**Required work**
From the listing below, output the lines between the one with "Given: Open the Name Box dropdown arrow" and the one with "The width and height of the screenshot is (310, 170).", including those two, and nothing else. Pictures are not copied.

.....

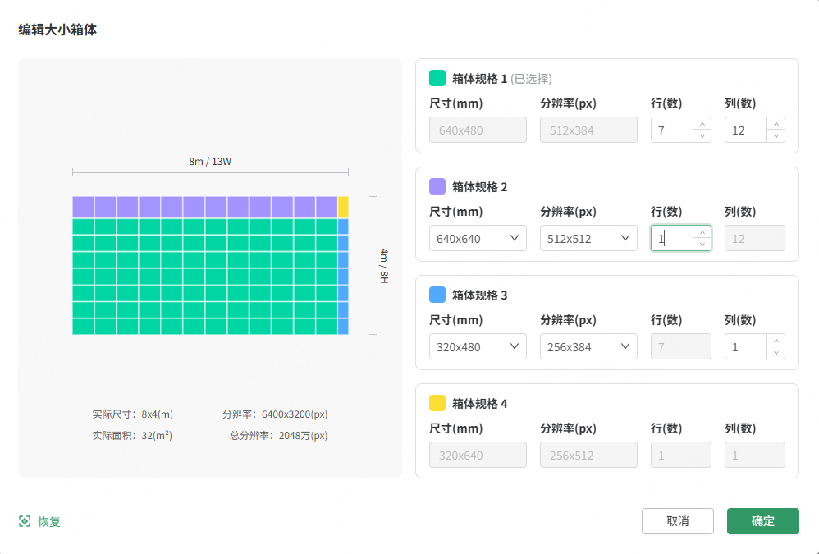This screenshot has width=819, height=554.
Task: Increase row count for 箱体规格 1
Action: [702, 124]
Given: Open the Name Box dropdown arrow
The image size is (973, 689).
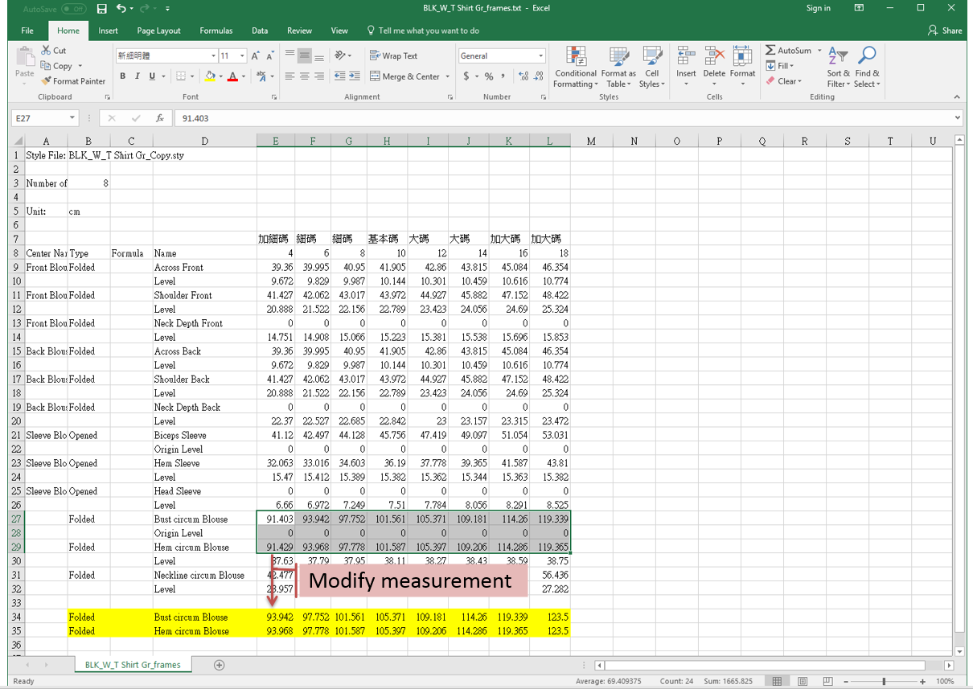Looking at the screenshot, I should point(72,118).
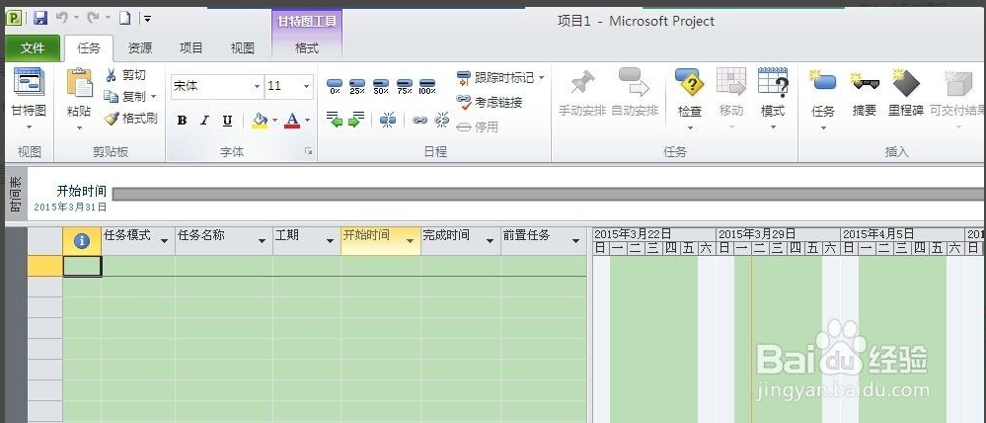Click the Indent task green arrow icon

[356, 120]
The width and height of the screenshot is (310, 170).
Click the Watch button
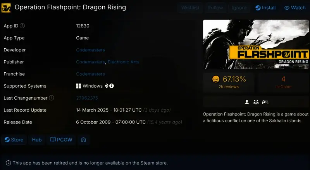pos(295,8)

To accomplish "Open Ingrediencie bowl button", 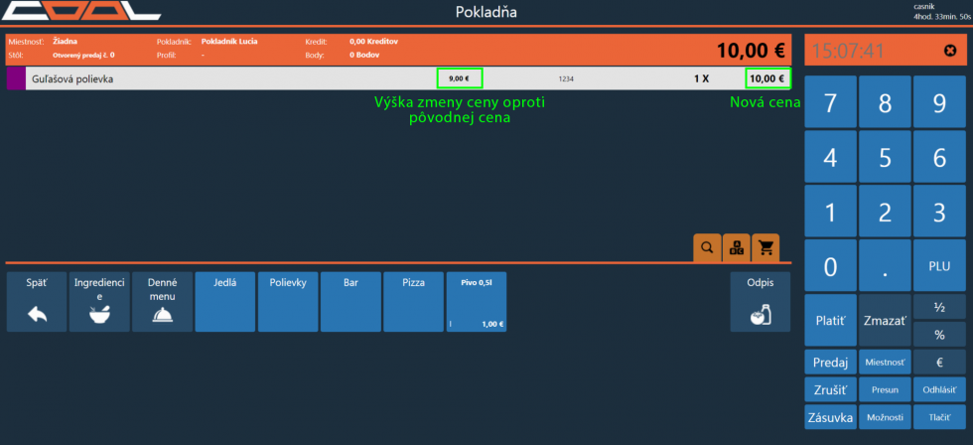I will tap(99, 302).
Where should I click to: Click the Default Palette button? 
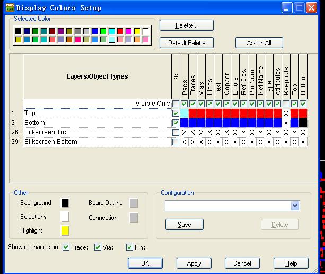tap(186, 43)

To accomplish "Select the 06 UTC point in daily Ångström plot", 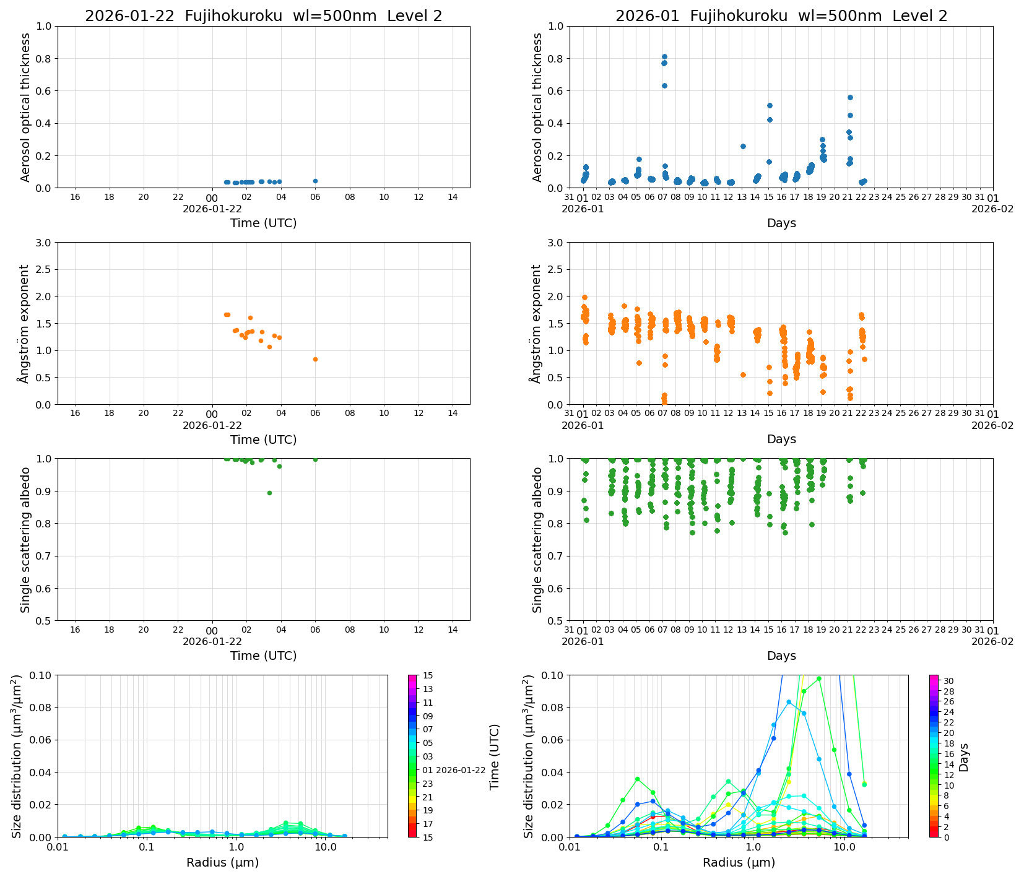I will click(x=315, y=359).
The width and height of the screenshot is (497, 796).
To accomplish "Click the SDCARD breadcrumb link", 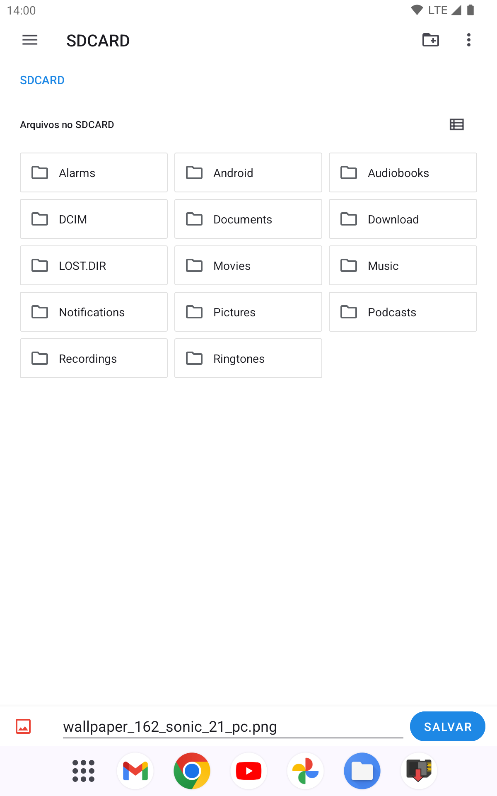I will pyautogui.click(x=42, y=80).
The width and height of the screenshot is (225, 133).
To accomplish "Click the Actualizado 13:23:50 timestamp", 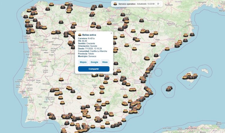I will 146,4.
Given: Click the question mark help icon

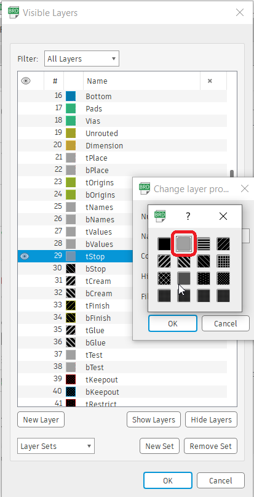Looking at the screenshot, I should (x=188, y=217).
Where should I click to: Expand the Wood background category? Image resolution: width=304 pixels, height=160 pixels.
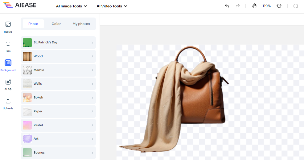click(x=58, y=56)
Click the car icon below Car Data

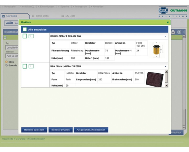pyautogui.click(x=9, y=23)
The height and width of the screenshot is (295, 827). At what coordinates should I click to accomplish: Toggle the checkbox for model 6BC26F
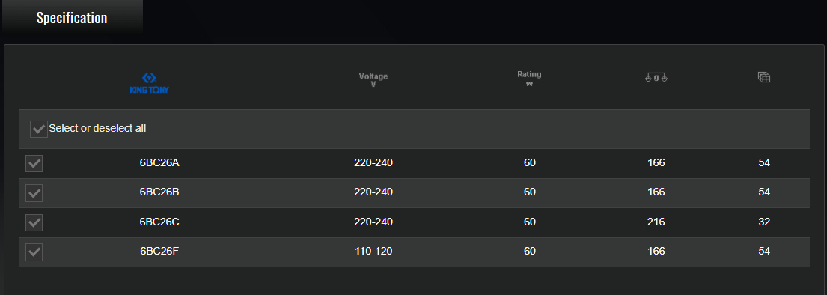[x=34, y=252]
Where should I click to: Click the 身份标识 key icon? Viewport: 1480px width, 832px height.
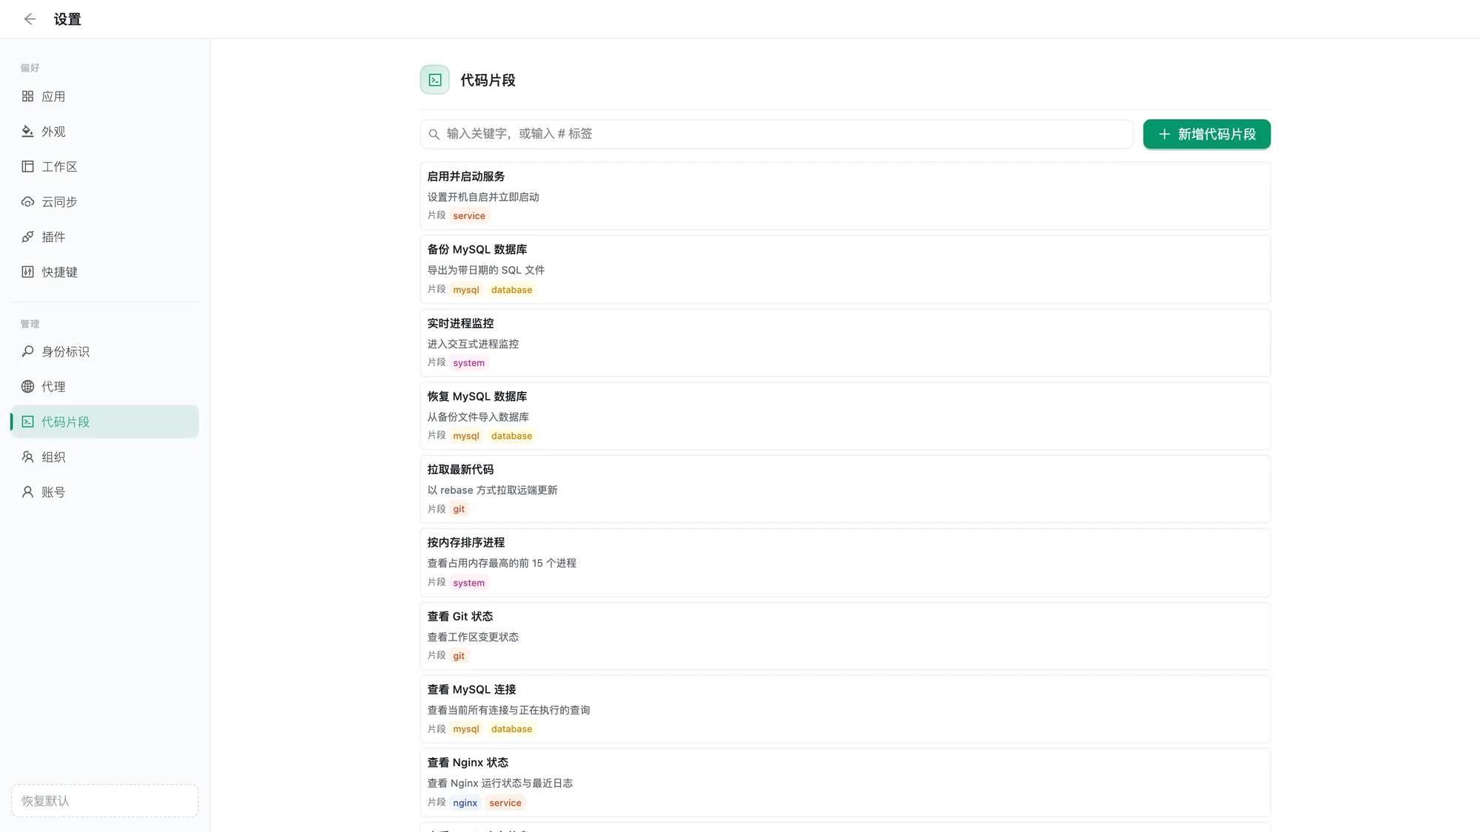[27, 351]
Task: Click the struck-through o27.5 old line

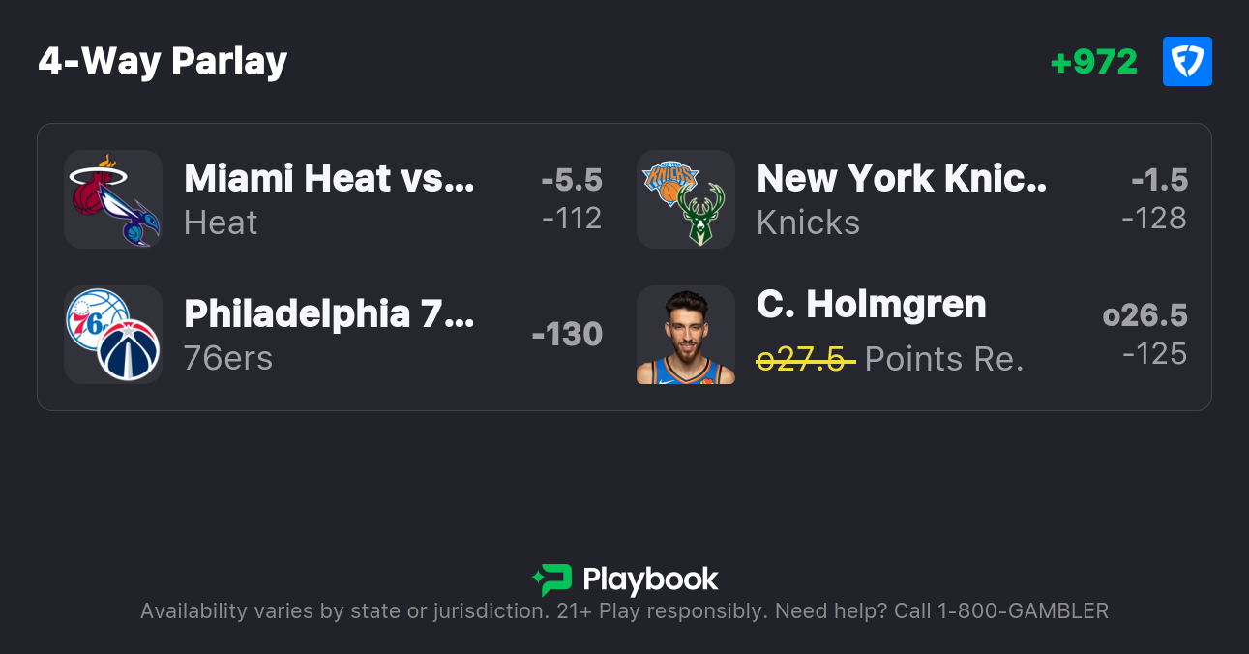Action: 805,360
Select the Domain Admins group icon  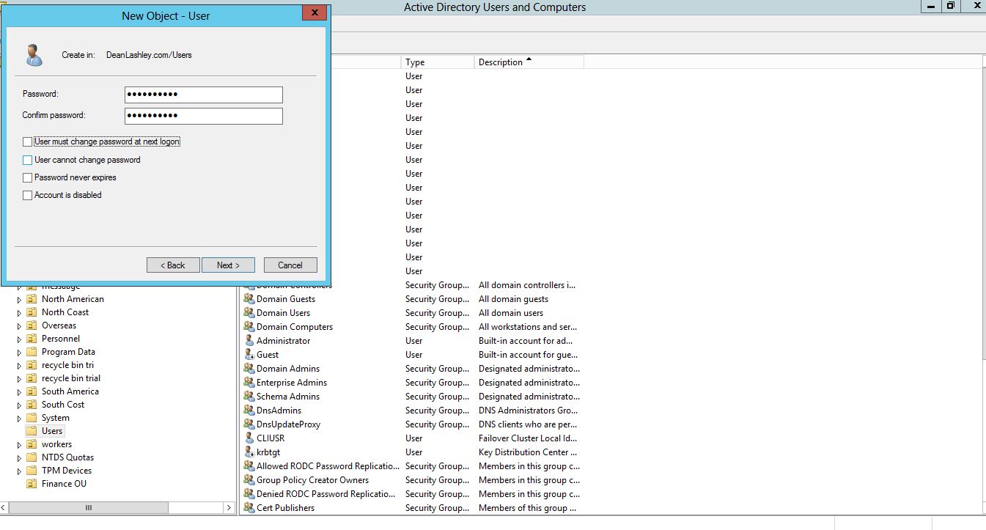(249, 369)
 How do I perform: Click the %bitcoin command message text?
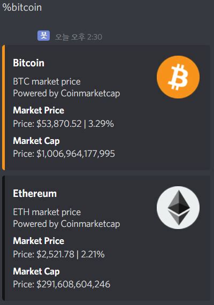22,7
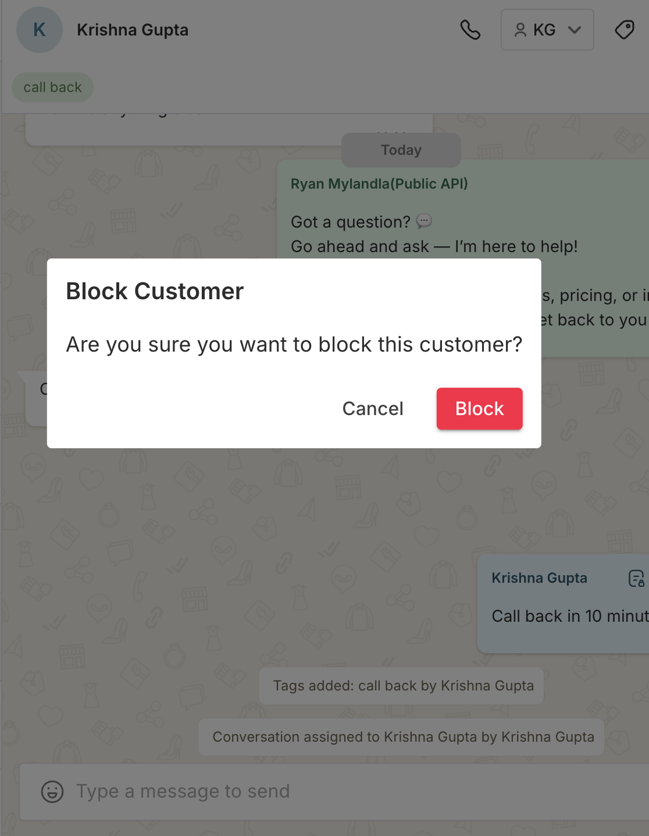Open the tag label icon in header

624,30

.....

**Written solution**
Given: Open the Name Box dropdown arrow
The image size is (973, 689).
Looking at the screenshot, I should point(72,118).
Click the Indent task green arrow icon

[356, 120]
The width and height of the screenshot is (310, 170).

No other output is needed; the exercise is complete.